After 44 years of operation, the organization now offers a robust infrastructure of  programs that support shelter guests as they reintegrate into their communities. Services include a thrift store, supervised living for the chronically mentally ill,  affordable housing, a soup kitchen and food pantry, and an emergency shelter.

Edwin Rodriguez, director of development and public relations states, “This network of programs is designed to address each cause contributing to or allowing a person or family to become homeless.”

A new culinary training program stands out as a promising model to prepare shelter guests and under-served people in the community to rejoin the workforce. St. Vincent De Paul Mission’s soup kitchen and food pantry— which together provide over 300 cooked meals per day and an equivalent of  45,000 meals per year—already rely on an on-site commercial kitchen. While job placement is one of the most challenging barriers to integration for people experiencing homelessness, culinary training programs across the nation have proven effective at helping the most disadvantaged job seekers find work in the food industry and advance to employment options that meet their long-term needs and interests. Creating a program that leverages St. Vincent Daul Mission’s kitchen infrastructure and promises long-term employment opportunities for those it serves makes great sense.

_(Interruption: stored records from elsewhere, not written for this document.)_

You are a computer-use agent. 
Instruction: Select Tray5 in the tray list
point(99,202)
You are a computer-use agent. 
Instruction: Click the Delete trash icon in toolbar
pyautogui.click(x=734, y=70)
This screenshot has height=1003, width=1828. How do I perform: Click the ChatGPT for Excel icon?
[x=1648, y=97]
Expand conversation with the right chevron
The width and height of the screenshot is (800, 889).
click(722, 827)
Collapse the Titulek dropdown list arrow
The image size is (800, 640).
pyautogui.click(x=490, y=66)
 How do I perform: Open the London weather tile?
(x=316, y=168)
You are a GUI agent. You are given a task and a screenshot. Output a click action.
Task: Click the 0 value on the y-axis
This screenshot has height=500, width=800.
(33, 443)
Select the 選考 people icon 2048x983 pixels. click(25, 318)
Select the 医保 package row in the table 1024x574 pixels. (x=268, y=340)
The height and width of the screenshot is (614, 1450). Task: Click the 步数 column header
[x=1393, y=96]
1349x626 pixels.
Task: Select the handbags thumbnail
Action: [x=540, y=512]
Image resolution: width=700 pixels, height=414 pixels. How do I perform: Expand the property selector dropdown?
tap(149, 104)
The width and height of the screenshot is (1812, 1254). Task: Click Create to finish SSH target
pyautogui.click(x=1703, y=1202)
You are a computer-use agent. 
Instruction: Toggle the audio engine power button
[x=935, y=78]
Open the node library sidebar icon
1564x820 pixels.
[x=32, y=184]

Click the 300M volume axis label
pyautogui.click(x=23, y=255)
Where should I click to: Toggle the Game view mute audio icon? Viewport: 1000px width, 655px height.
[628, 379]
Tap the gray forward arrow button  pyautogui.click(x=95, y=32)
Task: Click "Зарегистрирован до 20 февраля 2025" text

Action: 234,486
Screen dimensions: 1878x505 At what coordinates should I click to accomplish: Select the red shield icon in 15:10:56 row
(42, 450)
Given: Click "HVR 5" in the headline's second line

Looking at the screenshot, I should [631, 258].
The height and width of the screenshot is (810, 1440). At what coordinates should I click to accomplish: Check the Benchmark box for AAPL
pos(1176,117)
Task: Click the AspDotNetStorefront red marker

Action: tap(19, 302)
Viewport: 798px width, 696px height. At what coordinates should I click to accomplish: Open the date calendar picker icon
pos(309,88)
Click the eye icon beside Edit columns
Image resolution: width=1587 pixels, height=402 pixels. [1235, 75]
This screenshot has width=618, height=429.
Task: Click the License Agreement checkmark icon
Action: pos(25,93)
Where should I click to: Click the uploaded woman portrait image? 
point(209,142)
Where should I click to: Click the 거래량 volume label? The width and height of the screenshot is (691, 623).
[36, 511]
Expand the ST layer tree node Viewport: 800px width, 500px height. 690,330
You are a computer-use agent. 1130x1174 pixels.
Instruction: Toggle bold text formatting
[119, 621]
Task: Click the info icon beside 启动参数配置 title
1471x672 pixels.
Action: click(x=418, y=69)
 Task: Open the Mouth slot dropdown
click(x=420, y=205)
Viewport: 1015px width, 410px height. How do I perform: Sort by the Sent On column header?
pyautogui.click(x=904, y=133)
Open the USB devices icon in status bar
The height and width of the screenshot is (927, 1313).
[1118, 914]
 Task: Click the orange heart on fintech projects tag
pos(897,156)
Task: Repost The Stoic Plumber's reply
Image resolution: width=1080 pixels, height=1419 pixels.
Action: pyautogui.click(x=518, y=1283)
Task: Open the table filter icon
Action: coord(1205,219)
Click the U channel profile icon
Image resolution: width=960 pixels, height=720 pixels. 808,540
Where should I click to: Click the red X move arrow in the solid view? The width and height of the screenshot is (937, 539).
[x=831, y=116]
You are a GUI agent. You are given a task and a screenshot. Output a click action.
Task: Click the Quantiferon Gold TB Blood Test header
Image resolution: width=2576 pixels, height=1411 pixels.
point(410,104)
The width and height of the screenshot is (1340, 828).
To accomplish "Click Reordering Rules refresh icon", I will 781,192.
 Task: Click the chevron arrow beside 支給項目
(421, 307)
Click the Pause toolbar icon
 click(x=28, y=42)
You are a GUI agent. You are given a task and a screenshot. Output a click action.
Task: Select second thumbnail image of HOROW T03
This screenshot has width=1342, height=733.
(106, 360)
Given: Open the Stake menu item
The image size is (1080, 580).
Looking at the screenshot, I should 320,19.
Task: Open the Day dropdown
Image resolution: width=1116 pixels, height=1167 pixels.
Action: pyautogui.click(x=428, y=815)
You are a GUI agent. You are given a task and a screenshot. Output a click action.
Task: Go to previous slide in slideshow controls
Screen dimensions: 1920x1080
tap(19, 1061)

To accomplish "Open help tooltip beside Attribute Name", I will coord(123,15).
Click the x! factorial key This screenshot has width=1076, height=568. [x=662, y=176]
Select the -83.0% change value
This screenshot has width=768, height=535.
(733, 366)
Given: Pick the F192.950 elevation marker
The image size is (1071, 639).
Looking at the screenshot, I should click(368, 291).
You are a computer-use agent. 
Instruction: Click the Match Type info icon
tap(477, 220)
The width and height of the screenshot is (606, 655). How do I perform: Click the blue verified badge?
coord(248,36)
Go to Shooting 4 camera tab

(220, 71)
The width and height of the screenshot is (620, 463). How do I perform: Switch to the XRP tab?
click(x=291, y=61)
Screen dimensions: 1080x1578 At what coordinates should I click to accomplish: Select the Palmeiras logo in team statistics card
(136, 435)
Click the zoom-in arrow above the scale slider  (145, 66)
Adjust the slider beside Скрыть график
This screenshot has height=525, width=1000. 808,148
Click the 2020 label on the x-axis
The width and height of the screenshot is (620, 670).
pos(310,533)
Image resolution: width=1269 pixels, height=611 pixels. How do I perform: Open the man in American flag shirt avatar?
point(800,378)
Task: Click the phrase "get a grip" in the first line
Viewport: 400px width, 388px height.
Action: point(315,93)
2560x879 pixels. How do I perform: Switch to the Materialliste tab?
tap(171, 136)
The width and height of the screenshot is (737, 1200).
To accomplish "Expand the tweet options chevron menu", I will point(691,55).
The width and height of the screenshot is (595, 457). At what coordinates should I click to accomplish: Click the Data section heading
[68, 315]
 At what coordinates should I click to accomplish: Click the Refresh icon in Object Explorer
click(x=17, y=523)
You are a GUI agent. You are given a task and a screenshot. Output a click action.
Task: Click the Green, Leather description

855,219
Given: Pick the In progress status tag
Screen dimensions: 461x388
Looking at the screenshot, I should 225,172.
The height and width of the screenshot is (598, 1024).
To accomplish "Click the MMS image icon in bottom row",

To launch the program in spring 2022, Connecticut Community Foundation awarded the Mission a $50,000 grant from their Covid-19 Recovery and Resilience Fund. An additional $21,500  Area of Greatest Need Fund from the Foundation will enable the organization to hire a chef instructor, which will be called the Merriman Culinary School Program.

The class will have approximately 8 -10 students for each of 3 sessions. Participants will attend Monday through Friday from 9:00 a.m. – 3:30 p.m. for a total of 12 weeks.  The curriculum covers all facets of cooking in a commercial kitchen setting.  Students will participate in hands-on training and classroom work instructed by an accredited chef instructor, as well as internships in area businesses providing food service.  In addition, all students will train in life skills and job readiness skills such as punctuality, work ethic, teamwork, basic computer literacy, and financial management.  Upon successfully completing the program, students will take an exam called the ServSafe Manager course, recognized by the National Restaurant Association.   All graduates will be awarded a Certified Food Protection Certificate through the successful completion of the ServSafe exam. Graduates will also receive job placement assistance. 

“With this new program, we hope to be a catalyst for social change, helping our community’s unemployed bridge the skills gap, enter the workforce, and achieve economic self-sufficiency, ” said Rodriguez. “The South End of Waterbury, where this program will be offered, has been identified by the Working Cities Initiative as an area of aggravated racial disparities in employment, wealth, healthcare, housing, and criminal justice. The culinary job training program specifically addresses supporting the development of jobs and career pathways with livable wages. This job program will welcome people facing barriers to employment, including those with histories of incarceration, substance abuse, homelessness, or long-term joblessness to provide economic opportunity and a sustainable change in their future.”

Upon obtaining certification, graduates are assisted in a job search to obtain full-time employment at local restaurants, hotels, caterers, institutions, and other hospitality businesses.  Through the program, students will be empowered with essential culinary training, hands-on experience, a referral network, and, most importantly, the confidence to embark on a new career path.